Inside the apartment:

Once inside the apartment, officers located an adult female and a juvenile. One of the two responding officers asked the juvenile for a telephone number to contact a parent/guardian.

After unsuccessfully being able to reach the juvenile’s father, the officer stepped into the hallway to call a supervisor to discuss what to do with the underage female.

“For approximately the first 18 minutes that the officers were at the apartment, their contact with the three individuals in the apartment was completely cordial and non-adversarial,” a news release said.

Situation goes downhill:

According to Colorado Springs police, the officer in the hallway attempting to reach his supervisor noticed Melvin return and try and get back inside the apartment building. The officer opened the exterior door and asked Melvin if he was going to apartment #211. Melvin allegedly said “no” and then ran into apartment #211. Police say Melvin locked the door before the officer in the hallway could get inside. However, the second officer, who remained inside the apartment asked Melvin to move away from the door so the other officer could enter.

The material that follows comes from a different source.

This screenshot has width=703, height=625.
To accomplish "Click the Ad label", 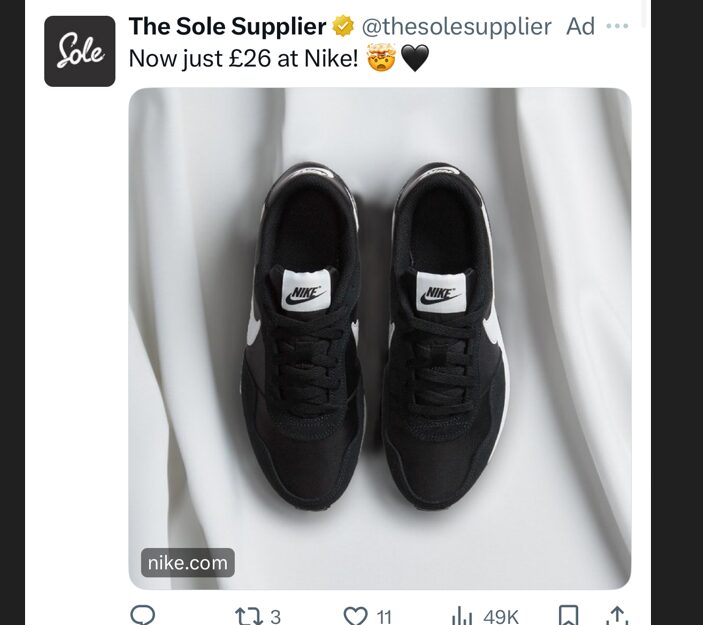I will [580, 26].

The officer in the hallway came inside and told Melvin that he was being detained and ordered him to put his hands behind his back. Melvin allegedly began moving away from the officers and a physical struggle began.

The struggle:

Officers say they asked Melvin to put his hands behind his back and get on the ground. According to the news release, Melvin told officers he was going to comply, but then resisted.

“Mr. Melvin tried at least twice to jump out of the second story apartment window, but the officers were able to grab him and pull him back inside the apartment,” the CSPD news release said. “As the struggle continued, one of the officers deployed both cartridges from his Taser, but the Taser was ineffective.”

Police also say they deployed “OC” or pepper spray, which didn’t work.

“After approximately three minutes of wrestling between the officers and Mr. Melvin, one of the officers pushed Mr. Melvin onto a couch,” the news released said. “Mr. Melvin got up and started toward the door of the apartment. The officer then deployed his Taser. The Taser was ineffective, and Mr. Melvin continued running toward the door. The officer warned Mr. Melvin to stop and deployed his Taser a second time. The second Taser deployment was initially effective. Melvin fell to the ground, but then quickly stood up and took off running out of the door of the apartment into the hallway, down the stairs and out of the north door of the building. The officers ran after him. Once outside, Mr. Melvin continued running across Fountain Boulevard. After crossing Fountain Boulevard, Mr. Melvin continued running until he eventually slowed and went down on his knees. The officers caught up with him and held him on the ground, but Mr. Melvin resisted their efforts to put his arms behind his back so they could handcuff him. One of the officers struck Mr. Melvin in the torso with his elbow in an effort to get him to comply, but Mr. Melvin still did not do so. The officers held Mr. Melvin on the ground until other officers arrived and assisted with placing him in handcuffs.”

After being arrested, Melvin said he had asthma and complained he couldn’t breathe.

Per CSPD policy, medical assistance was requested to assess the situation. He was taken to Memorial Hospital Central by ambulance.

Melvin was sedated and intubated at the hospital and later taken to the ICU.

“Unfortunately, Melvin’s condition worsened over the next few days and he in the hospital,” CSPD said.

According to the police department, medical staff had indicated that initial tests showed the presence of alcohol, marijuana, cocaine, meth and heroin in his system.

Autopsy:

An autopsy was conducted by the El Paso County Coroner’s Office on May 3, 2018. The final autopsy report may not be available for several weeks, CSPD said.

BWC (Body-worn cameras):

The incident between Melvin and officers was captured on body worn cameras. Several other responding officers also had their body worn cameras activated.

“Due to the continuing investigations by the Internal Affairs Section and detectives from the Violent Crimes Section, no further information or records will be released at this time,” CSPD said.